== QUOTED PASSAGE ==
┌──

Source: SARFT, Film Biz Asia

The growing success of Hollywood

As usual, the most popular imports this year are from Hollywood: the 3-D release of “Titanic” ($154.8 million), “Mission: Impossible — Ghost Protocol” ($102.7 million) and “The Avengers” ($90.3 million). Even the local dud “Battleship” has performed well in China, grossing more than $50 million.

According to Robert Cain quoted by LA Times, “eight American productions already have surpassed $40 million in Chinese ticket sales this year, equal to the total for all of 2011. American movies account for 63% of China’s grosses so far this year. The highest-grossing movie made entirely in China, as opposed to a China-Hong Kong co-production, is the animated “Pleasant Goat and Big Big Wolf,” which has grossed $25.8 million in Chinese multiplexes.”

└──

== SUPPLIED DATA ==

┌──

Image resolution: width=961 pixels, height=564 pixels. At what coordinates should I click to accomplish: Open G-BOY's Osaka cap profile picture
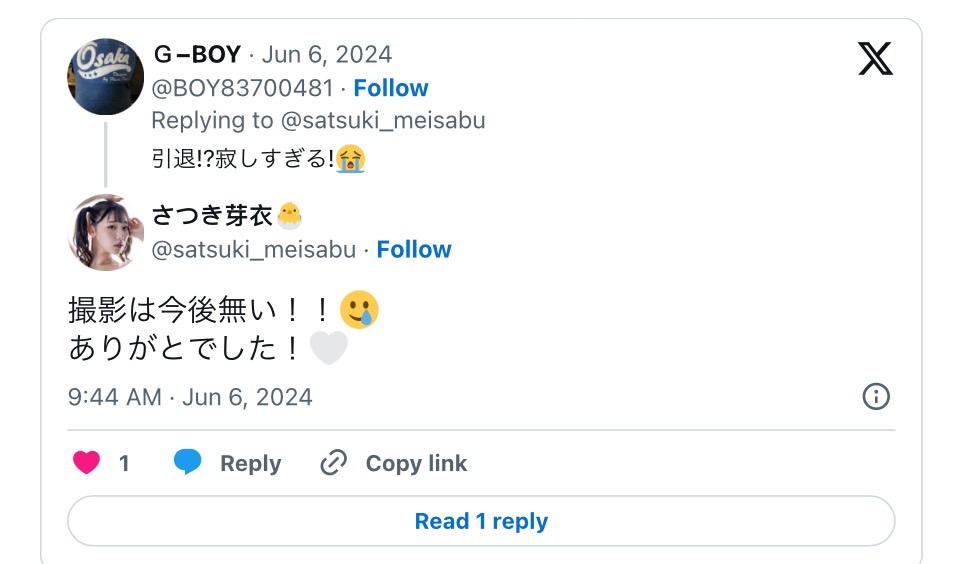coord(105,77)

└──

== ACTIONS TO TAKE ==
a – In the passage on Hollywood films in China, what share of China's grosses so far this year comes from American movies?
b – In the passage on Hollywood films in China, why is it significant that eight American productions have passed $40 million in Chinese ticket sales this year?
c – Carry on the passage on Hollywood films in China from the point where it stops.

== OUTPUTS FOR THE TASKS ==
a – American movies account for 63% of China's grosses so far this year.

b – That count already equals the total for all of 2011. This year has matched the whole previous year before it has even ended.

c –
Robert Cain projects that China will pass the United States as the world’s biggest movie market by 2020, if not sooner. The country recently relaxed the number of non-Chinese movies that can be shown in local theaters every year, but the government’s distribution terms — which give producers about 25% of ticket sales, rather than half as in the United States — are still much harsher than any major market.

Chinese box office could surpass $3 Billion in 2012

Despite the restrictions on film imports, and notoriously heavy-handed censorship on the part of Beijing authorities, the opportunity is clearly there in China’s fast-expanding film market.

Last year, the Motion Picture Association of America said that the number of cinema screens in China should rise from around 6,200 in 2011 to over 16,000 in 2015, with box-office receipts in China expected to swell from US$1.5 billion in 2011 to around $5 billion in 2015. China’s appetite for film is expected to see it surpass the US as the world’s largest cinema market by 2020, if not sooner. According to Variety, “with grosses expected to reach $5 billion by 2015, China’s B.O. total could equal the U.S. and Canada’s $10 billion annually by 2020.”

China box office revenue for the first six months of 2012 has generated an extra $1 billion over 2011. With the China’s allowance of 34 foreign pics, up from the previous quota of 20, the Chinese BO should continue to grow. Since the added films must be 3D or large-format films, the growth likely will continue to be dominated by big-budget Hollywood fare.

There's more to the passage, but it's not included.